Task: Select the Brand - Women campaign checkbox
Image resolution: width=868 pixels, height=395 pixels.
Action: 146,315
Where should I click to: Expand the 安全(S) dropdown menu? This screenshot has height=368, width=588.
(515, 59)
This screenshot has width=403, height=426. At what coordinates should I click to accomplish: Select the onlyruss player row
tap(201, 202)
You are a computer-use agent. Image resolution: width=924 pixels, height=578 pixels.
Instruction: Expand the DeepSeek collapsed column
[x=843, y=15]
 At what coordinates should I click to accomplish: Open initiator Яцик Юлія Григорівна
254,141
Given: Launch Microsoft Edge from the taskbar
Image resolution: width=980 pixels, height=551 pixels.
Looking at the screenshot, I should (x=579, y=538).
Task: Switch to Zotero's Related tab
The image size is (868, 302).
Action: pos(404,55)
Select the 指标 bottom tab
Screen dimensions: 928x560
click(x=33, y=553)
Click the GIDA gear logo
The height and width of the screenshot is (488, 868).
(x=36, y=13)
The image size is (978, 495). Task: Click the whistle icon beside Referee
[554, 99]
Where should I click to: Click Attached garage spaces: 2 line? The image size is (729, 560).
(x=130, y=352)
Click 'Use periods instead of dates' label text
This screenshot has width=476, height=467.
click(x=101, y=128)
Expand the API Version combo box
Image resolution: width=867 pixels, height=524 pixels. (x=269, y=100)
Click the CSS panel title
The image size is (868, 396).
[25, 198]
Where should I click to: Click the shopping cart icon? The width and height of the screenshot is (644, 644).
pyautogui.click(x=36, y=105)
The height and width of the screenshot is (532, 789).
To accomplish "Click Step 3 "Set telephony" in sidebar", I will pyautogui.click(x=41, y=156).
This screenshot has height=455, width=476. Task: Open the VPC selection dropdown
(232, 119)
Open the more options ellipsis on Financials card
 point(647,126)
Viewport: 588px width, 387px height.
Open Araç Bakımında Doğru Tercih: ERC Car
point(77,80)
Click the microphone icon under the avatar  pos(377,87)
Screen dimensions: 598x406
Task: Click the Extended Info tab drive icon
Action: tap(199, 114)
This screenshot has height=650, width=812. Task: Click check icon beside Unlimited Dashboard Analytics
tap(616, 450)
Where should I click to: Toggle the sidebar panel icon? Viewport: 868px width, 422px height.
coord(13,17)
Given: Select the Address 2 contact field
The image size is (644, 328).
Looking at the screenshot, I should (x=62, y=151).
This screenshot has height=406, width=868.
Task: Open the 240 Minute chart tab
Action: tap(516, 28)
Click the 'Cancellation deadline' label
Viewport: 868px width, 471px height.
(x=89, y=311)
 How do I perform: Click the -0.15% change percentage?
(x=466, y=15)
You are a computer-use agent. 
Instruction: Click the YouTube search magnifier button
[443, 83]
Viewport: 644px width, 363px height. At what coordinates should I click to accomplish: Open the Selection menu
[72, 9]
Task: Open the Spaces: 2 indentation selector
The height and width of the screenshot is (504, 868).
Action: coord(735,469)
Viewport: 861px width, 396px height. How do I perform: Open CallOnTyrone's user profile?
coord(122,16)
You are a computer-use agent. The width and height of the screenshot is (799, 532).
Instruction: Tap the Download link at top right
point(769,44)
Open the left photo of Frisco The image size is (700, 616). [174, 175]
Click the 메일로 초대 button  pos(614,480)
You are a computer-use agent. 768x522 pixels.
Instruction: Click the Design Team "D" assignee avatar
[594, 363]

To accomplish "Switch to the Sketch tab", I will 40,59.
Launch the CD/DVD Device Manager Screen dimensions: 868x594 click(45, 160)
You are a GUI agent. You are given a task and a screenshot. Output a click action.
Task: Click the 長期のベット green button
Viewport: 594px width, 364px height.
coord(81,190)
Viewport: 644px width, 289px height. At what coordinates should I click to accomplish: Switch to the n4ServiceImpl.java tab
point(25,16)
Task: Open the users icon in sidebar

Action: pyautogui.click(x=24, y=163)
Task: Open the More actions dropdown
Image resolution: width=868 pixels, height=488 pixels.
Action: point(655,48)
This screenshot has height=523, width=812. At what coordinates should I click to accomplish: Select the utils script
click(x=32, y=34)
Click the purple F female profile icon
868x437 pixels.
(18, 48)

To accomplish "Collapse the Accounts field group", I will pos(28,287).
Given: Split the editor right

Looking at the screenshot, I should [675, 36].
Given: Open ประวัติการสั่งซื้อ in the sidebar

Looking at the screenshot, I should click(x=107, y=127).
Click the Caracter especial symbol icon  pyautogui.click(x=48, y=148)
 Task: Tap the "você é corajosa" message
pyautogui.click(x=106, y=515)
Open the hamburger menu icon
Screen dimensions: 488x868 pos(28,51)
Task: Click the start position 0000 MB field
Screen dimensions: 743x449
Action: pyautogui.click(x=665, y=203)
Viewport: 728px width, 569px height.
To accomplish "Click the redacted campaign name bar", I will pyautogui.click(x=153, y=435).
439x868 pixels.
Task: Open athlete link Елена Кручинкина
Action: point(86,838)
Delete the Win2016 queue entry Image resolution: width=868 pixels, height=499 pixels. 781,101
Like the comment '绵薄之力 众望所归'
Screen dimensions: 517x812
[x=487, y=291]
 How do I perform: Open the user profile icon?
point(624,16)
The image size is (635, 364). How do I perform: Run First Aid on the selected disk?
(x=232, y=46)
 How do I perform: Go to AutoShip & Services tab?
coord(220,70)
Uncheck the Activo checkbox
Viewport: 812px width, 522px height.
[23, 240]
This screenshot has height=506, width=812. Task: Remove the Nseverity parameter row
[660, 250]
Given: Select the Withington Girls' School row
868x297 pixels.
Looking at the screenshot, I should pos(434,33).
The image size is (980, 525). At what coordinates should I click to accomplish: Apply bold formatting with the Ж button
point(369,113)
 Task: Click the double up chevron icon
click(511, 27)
○ ○ ○
Can you transcribe, word for word, the stretch of entries above from the line containing "This screenshot has height=506, width=812." through the last of the entries?

_The reply:_
This screenshot has height=506, width=812. Task: Remove the Nseverity parameter row
[660, 250]
Given: Select the Withington Girls' School row
868x297 pixels.
Looking at the screenshot, I should pos(434,33).
The image size is (980, 525). At what coordinates should I click to accomplish: Apply bold formatting with the Ж button
point(369,113)
 Task: Click the double up chevron icon
click(511, 27)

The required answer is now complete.